Mike Redwood
Columnist
Making promises that will knowingly not be kept, rewriting history for ideological purposes and turning the fabric of everyday wellbeing – food and fuel for example – into weapons of war have become commonplace.
By comparison, the leather industry cannot hide the truths of history. They are written in large letters within the hundreds of thousands of objects that sit in our museums all over the world. The Museum of Leathercraft in Northampton alone has nearly 10,000 items and the nearby shoe museum probably holds more, but almost every major and minor museum around the world holds such items as gloves, saddles, shoes, garments, cases, writing desks or one of many other items made with leather on their shelves and in their vaults.
Leather has a history told through physical archives; through plain speaking objects that can be observed and often handled. Leather bound books and journals, major texts preserved through centuries on parchment, items owned by emperors and royalty and items used by ordinary people to make the best of everyday life.
Hides and skins provided the first sheet material
We need to look after this multitude as it is only the leather industry’s artefacts that can take us through the history of leather and of civilisation itself. Hides and skins provided the first sheet material able to be used in various forms of preservation suited to the knowledge and the conditions of the times. It was used for clothing, shelter, carrying, transporting, fighting, working and many other things required for society to progress through uncountable millennia.
Last week at West Dean, a wonderful country house in the south of London, the Leather Conservation Centre (LCC) ran its annual course for conservationists and museum staff from around the world. A full house of attendees from museums along with conservation experts from a multitude of institutions worked on how to conserve artefacts from many ages and civilisations.
It has hard to grasp the importance of these objects to society. We worked through historic Islamic texts, children’s footwear left from the concentration camps of the Holocaust, sporting and military items from 8th century Japan to a 20th century Great War football, found spiked onto a frontline fence, along with ageless agricultural footwear from China and traditional luncheon boxes from Ethiopia. Through leather, they talk to us about history from ancient times to the present, mapping each stage of of the advancement of society; and they do not tell lies.
They also remind us that leather offers longevity and articles made from them have, throughout history, repaired and repurposed. Certainly, many items come from ancient waste pits, but it is here that signs of repair are most often uncovered. Other items have been preserved and handed down through the generations, a story about where they have been and who has been the custodian.
Some have survived because they have been buried without air and others trapped in the depth of the oceans. Some have seen use through the generations as is expected of a luxury handbag or brief case today. Drinking vessels are sometimes marked with the initials of father and then the sons.

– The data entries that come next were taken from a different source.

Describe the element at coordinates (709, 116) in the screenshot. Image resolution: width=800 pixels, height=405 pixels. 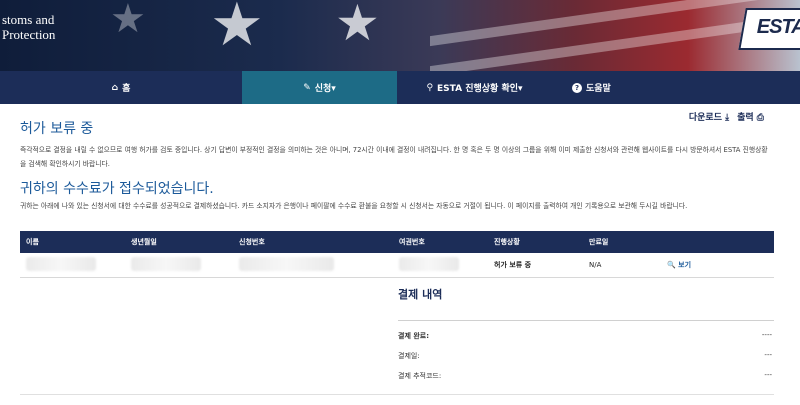
I see `download-button: 다운로드 ⤓` at that location.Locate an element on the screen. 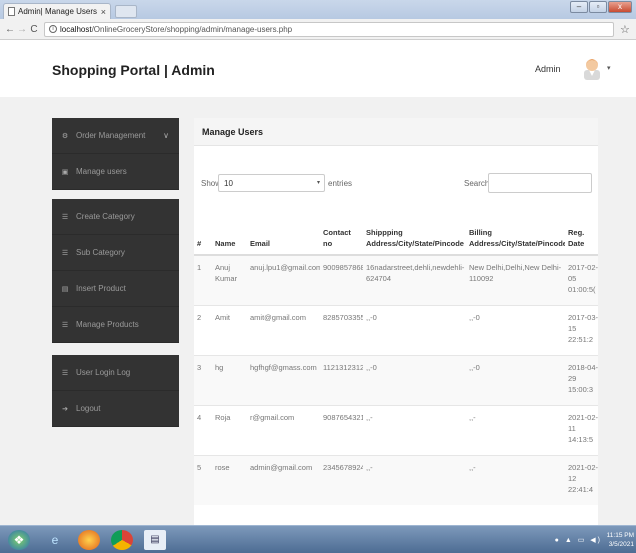 This screenshot has height=553, width=636. window-controls: – ▫ x is located at coordinates (601, 7).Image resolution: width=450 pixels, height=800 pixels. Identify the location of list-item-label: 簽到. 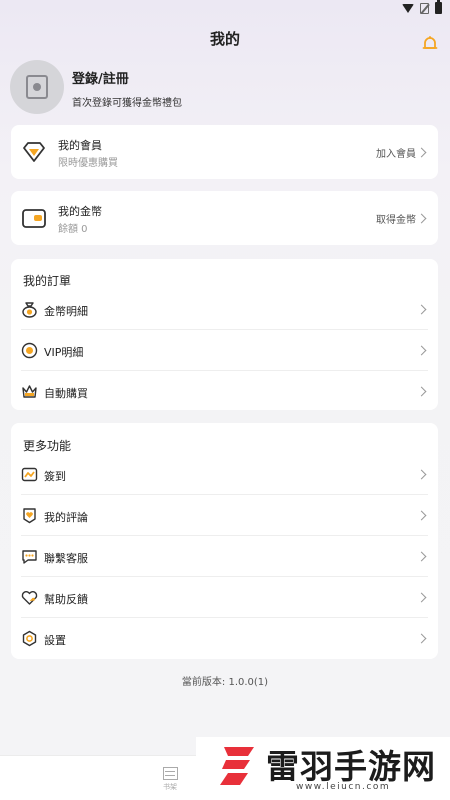
(55, 476).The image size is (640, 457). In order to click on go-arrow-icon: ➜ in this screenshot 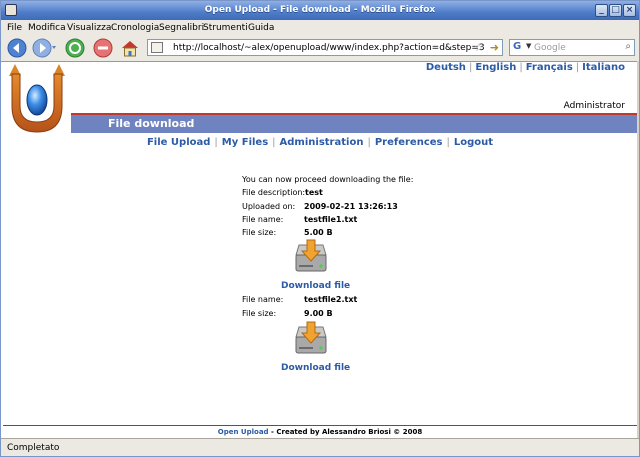, I will do `click(494, 48)`.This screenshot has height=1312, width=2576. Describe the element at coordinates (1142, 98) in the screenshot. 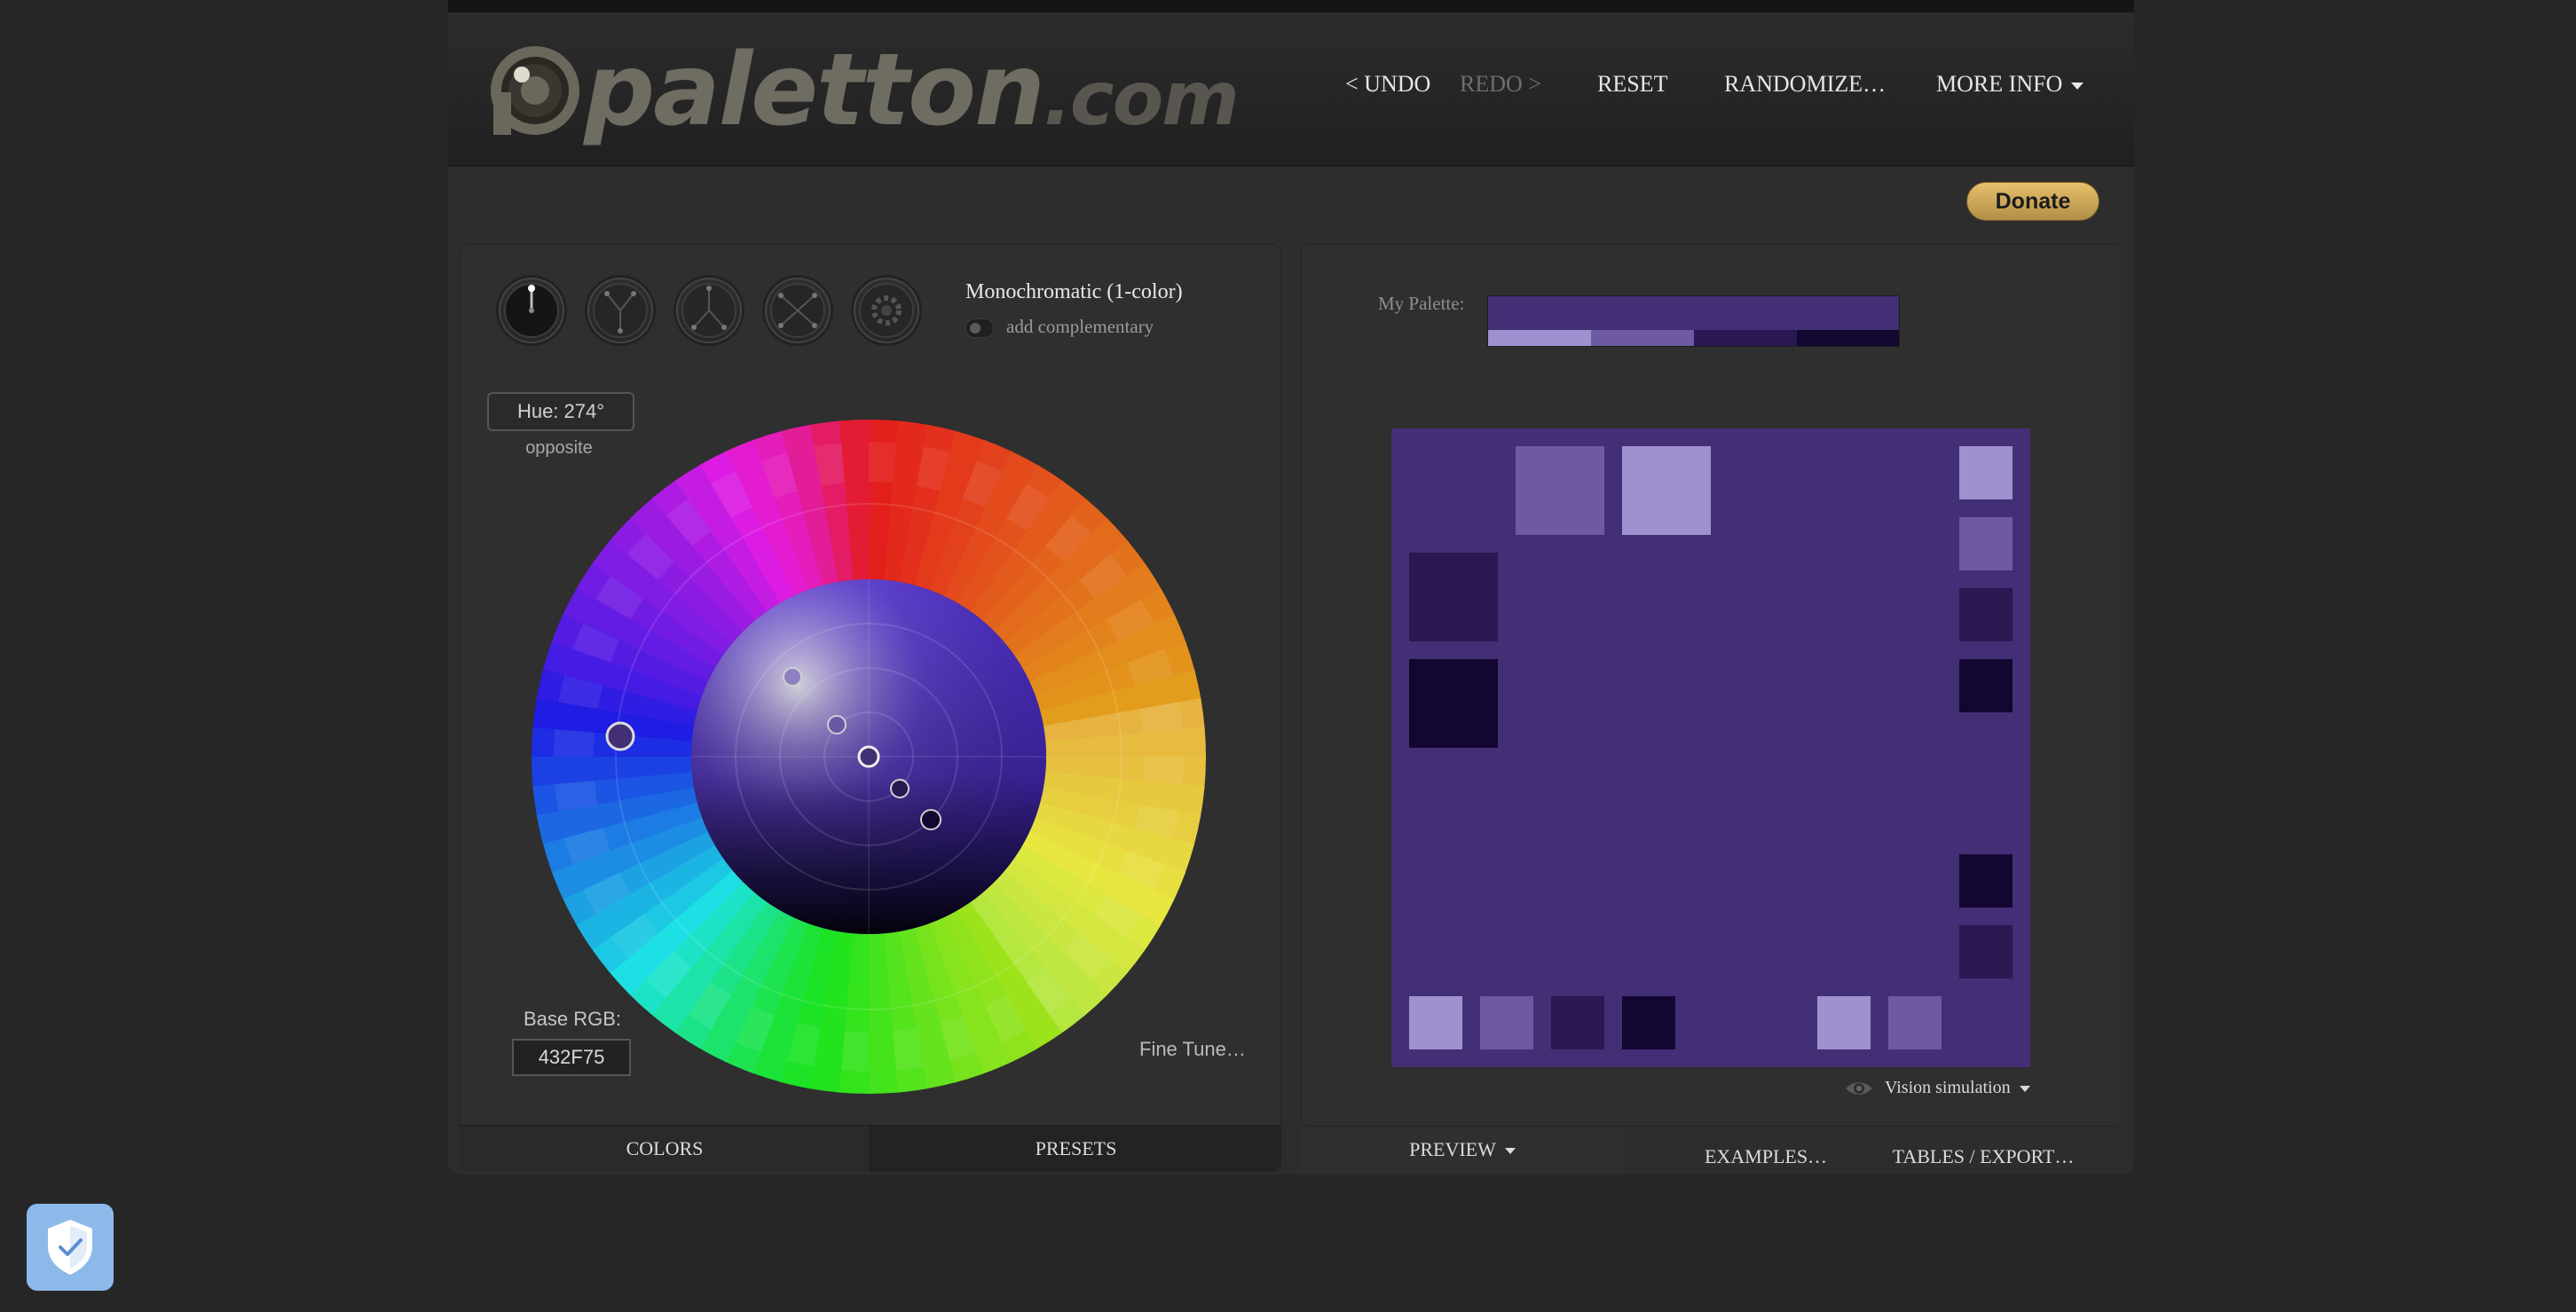

I see `logo-suffix: .com` at that location.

Like so many leather items, they wear in rather than wear out, build their character over time and are repaired if stitching or other areas fail. Like an ancient tree, they are history but also carry their story through time. Their injuries form part of their story, a history to tell and a patina that helps tell it.
Applaud the Conservation Centre staff for their skill and dedication
Historians now recognise that there is a lot of history in these objects yet to be understood and told. Each year we discover in more detail how things were done in the past. Increasingly we are looking East to places like Japan where vegetable and chrome tanning were very late arrivals and old methods can still be found in use. Melting glaciers and permafrost are releasing ancient artefacts to experts better able to handle them than in the past. They can now be conserved for extended examination.
This means we must secure and conserve the leather industry back catalogue, the industry story and the part leather played in a developing world. We need to support our museums and the staff who work on conserving the objects. I applaud the staff at the LCC for their work in conservation and commitment to the Centres role on education and research related to leather and leather objects. Conservation is an underfunded area and around the world government finance is patchy and decreasing. Globally salaries for experienced graduates in Conservation are below the starting salary offered a graduate in a tannery.
Leather requires the human touch
Surely the leather industry can look at this through different eyes and offer help. Start asking museums and conservators to delve into their physical archives and update the backstory of leather, again and again, as there are so many stories that need telling.
Use this archive with customers, designers and communities to link the validity and learnings from the past with the high technology of the present; and to remind everyone that leather will always requires craft and art, the human touch, to succeed. And to ensure the stories remain alive to be told in perpetuity we need skilled conservators. All this is part of the industry’s responsibility.